▶ [Source passage]
* start *
FORM 2
THE PATENTS ACT, 1970 (39 of 1970)
COMPLETE SPECIFICATION
(See section 10 and rule 13)
1. TITLE OF THE INVENTION
Encapsulated dropper supporting system for vertical bus
A Novel current sensing and associated signal processing technique for reducing measurement error.
2. APPLICANT(S)
(a) NAME : Larsen and Toubro Ltd.
(b) NATIONALITY: Indian
(c)ADDRESS : L&T House, Ballard Estate, Mumbai-400 001, India.
3. PREAMBLE TO THE DESCRITION
COMPLETE
The following specification particularly describes the invention and the manner in which it is to be performed
4. DESCRIPTION (Description shall start from next page)
5. CLAIMS (not applicable for provisional specification. Claims should start with the preamble -"I/We claim" on separate page)
6. DATE AND SIGNATURE (to be given on the last page of specification)
7. ABSTRACT OF THE INVENTION (to be given along with complete specification on the separate page)
Note:
*Repeat boxes in case of more than one entry
*To be signed by the applicant(s)or the authorized registered patent agent
*Name of the applicant should be given in full, family name in the beginning
*Complete address of the applicant should be given stating with postal index no. / code, state and
country
*Strike out the column which is/are not applicable

Encapsulated vertical bus supporting system Field of the invention
Present invention relates to encapsulated vertical bus supporting system in power distribution modules. More particularly the invention relates to dropper support design which provides for an encapsulated dropper supporting system to prevent access to the live busbars.
Background of the invention
A switchboard is a mechanical structure that encompasses a large variety of switchgear including
power gear and control gear equipments arranged logically in order to enable power distribution
to various loads at the end user premises. In short the switchboard is the heart of the power
distribution system.
An LV power distribution circuit is divided into Power Control Centre (PCC) in the upstream
and Motor Control Centre (MCC) in the downstream.
A very basic MCC panel consists of the following:
(i) Horizontal Busbar (Busbar that runs throughout the length of the panel which consists of
one or more bars placed in parallel planes and are responsible for carrying and delivering
the required current to the individual circuits)
(ii) Distribution feeders or modules (They consist of powergear like MCCB / SDF & controlgear like Contactors and Relays)
(iii) Vertical Busbar or Dropper (Used for feeding current to the individual distribution circuits and are placed such that their thin edges lie in a single plane.)
(iv) Supporting system for Vertical busbar which consists of individual support members that are electrical non-conductive i.e. made of an insulating material which shall provide strength to the vertical bus in case of a short-circuit, at the same time providing sufficient creepage distance between phases.
US Patent 6664478 provides support members for a busbar assembly. The support members include a body formed of an electrically insulating material and at least one receiving formation in the body and configured to receive an electrical conductor. A strengthening insert is located substantially entirely within the body to electrically insulate the strengthening insert from the

electrical conductor. The strengthening insert is a material different from the electrically insulating material of the body. Support structures and busbar assemblies and methods of making the support members are also provided.
* end *
▶ [Task to carry out]
Transcribe the passage of the patent specification that opens with the words containing "1. TITLE OF" and closes with "on separate page)".

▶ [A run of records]
* start *
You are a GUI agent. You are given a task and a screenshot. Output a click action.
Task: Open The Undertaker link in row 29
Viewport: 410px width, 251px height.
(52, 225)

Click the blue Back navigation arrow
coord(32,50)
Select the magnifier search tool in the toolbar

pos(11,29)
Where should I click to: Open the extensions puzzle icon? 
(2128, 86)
* end *
* start *
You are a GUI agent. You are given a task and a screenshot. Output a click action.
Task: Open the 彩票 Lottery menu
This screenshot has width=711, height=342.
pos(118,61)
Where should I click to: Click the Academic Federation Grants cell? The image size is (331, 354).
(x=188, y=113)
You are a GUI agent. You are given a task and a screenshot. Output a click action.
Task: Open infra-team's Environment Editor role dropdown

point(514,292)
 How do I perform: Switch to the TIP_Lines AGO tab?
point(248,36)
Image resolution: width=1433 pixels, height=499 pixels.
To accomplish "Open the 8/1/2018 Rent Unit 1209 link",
* end *
▶ [Problem solution]
1. TITLE OF THE INVENTION
Encapsulated dropper supporting system for vertical bus
A Novel current sensing and associated signal processing technique for reducing measurement error.
2. APPLICANT(S)
(a) NAME : Larsen and Toubro Ltd.
(b) NATIONALITY: Indian
(c)ADDRESS : L&T House, Ballard Estate, Mumbai-400 001, India.
3. PREAMBLE TO THE DESCRITION
COMPLETE
The following specification particularly describes the invention and the manner in which it is to be performed
4. DESCRIPTION (Description shall start from next page)
5. CLAIMS (not applicable for provisional specification. Claims should start with the preamble -"I/We claim" on separate page)